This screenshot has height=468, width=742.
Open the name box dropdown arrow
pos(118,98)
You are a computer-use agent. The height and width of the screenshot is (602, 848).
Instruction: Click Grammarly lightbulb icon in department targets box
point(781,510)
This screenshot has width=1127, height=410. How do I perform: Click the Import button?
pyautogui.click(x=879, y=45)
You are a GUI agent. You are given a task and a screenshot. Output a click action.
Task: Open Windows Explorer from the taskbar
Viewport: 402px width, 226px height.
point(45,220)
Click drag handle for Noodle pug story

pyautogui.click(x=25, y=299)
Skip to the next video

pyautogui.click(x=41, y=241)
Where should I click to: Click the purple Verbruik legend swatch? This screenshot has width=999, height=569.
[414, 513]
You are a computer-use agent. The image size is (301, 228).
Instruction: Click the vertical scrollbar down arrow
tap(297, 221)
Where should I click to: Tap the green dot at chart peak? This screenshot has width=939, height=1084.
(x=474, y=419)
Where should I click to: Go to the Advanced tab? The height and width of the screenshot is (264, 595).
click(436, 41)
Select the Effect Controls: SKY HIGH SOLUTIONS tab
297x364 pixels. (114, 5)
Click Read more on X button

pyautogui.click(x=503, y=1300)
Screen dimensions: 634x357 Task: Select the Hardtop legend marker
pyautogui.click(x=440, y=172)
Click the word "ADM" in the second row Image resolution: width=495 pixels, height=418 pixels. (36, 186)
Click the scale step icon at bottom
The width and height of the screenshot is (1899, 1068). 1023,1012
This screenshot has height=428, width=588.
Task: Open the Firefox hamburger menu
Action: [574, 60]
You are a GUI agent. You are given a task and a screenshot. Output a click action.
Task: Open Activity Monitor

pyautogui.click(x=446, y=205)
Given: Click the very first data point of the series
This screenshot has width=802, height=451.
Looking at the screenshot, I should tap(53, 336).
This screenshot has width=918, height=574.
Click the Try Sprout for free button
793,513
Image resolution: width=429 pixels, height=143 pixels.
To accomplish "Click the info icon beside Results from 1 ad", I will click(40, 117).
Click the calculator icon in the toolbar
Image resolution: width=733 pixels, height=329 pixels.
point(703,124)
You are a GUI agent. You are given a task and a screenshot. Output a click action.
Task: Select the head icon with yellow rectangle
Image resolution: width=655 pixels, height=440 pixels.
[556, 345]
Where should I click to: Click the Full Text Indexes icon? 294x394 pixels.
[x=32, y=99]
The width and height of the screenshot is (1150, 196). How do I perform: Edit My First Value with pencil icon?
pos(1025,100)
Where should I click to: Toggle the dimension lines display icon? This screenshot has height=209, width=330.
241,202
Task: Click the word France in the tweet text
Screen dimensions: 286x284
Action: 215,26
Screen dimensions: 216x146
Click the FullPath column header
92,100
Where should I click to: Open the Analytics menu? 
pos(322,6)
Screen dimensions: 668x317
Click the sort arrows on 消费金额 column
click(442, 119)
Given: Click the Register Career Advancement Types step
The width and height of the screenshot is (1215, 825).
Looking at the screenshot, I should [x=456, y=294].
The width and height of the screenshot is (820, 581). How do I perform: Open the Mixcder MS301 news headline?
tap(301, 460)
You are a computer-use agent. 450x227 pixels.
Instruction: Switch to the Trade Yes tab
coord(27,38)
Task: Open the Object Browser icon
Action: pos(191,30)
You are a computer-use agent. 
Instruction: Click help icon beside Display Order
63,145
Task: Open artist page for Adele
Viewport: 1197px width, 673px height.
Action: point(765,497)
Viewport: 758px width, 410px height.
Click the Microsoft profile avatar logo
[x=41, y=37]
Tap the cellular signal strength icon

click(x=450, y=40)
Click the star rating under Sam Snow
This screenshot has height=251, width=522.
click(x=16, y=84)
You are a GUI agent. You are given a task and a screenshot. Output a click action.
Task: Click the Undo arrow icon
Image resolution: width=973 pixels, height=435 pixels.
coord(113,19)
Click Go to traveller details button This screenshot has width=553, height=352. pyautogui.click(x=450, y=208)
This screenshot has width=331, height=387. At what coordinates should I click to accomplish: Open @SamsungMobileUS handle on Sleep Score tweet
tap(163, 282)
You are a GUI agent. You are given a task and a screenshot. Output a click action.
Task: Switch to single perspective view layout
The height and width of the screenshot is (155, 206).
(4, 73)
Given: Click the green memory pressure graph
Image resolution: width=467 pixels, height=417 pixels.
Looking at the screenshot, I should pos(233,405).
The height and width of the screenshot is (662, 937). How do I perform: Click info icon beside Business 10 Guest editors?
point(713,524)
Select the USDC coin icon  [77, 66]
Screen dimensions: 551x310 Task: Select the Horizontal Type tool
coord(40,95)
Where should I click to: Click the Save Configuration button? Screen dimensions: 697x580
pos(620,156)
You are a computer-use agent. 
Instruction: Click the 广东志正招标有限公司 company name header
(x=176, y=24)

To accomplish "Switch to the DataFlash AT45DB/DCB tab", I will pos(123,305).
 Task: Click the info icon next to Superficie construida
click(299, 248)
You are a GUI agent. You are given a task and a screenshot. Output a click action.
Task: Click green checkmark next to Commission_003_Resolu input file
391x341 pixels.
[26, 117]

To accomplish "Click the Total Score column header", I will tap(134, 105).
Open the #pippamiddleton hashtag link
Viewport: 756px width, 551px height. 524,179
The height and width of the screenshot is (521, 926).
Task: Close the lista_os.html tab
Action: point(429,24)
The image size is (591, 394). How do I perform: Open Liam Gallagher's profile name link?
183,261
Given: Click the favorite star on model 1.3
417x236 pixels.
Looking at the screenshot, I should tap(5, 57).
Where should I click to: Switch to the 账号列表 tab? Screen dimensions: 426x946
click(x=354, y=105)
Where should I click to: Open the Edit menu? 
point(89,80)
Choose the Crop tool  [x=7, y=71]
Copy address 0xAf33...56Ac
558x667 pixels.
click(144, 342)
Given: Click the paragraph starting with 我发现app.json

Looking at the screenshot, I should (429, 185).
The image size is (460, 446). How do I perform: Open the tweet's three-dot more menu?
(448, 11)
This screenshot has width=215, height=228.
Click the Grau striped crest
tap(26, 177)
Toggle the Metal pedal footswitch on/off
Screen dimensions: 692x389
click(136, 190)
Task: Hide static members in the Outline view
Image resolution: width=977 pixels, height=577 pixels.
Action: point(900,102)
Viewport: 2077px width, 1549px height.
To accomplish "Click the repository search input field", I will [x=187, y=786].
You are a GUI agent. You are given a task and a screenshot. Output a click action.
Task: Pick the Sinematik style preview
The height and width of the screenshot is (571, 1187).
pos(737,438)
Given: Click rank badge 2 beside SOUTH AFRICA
◆ ◆ ◆ ◆
▸ EXERCISE BRIEF: Count the lines in the items above that contain the string "tweet". Reply with the number only.

▸ RESPONSE: 3